**** DATA ****

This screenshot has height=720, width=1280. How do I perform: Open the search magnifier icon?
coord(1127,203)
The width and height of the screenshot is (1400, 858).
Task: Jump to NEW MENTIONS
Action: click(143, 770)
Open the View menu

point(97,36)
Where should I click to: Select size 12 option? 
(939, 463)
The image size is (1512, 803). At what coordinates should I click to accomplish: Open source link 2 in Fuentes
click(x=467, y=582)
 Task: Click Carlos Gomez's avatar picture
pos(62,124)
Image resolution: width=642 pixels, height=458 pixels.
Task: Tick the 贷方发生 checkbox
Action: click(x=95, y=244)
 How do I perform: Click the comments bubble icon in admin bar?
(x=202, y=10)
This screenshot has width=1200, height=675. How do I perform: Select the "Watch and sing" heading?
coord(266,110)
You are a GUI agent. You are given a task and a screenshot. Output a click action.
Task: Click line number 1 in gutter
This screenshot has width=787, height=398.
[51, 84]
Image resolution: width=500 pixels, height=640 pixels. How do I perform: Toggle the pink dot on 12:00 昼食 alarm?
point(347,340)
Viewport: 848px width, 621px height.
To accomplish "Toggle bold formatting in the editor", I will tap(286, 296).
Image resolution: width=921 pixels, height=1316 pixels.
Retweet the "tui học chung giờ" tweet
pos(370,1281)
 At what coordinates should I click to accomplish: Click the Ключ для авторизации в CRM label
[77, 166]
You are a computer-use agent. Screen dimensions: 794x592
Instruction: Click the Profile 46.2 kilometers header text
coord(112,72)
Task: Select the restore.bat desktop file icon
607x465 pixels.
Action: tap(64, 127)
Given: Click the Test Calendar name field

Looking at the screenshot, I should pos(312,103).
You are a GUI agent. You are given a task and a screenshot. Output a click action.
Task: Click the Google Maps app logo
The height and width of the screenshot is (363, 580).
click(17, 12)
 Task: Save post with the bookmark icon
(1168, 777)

****

Exactly as they appear above, write out the line containing "Given: Click the Test Calendar name field" and each line that comes after it in the records.

OUTPUT FOR THIS EXERCISE -
Given: Click the Test Calendar name field

Looking at the screenshot, I should pos(312,103).
You are a GUI agent. You are given a task and a screenshot. Output a click action.
Task: Click the Google Maps app logo
The height and width of the screenshot is (363, 580).
click(17, 12)
 Task: Save post with the bookmark icon
(1168, 777)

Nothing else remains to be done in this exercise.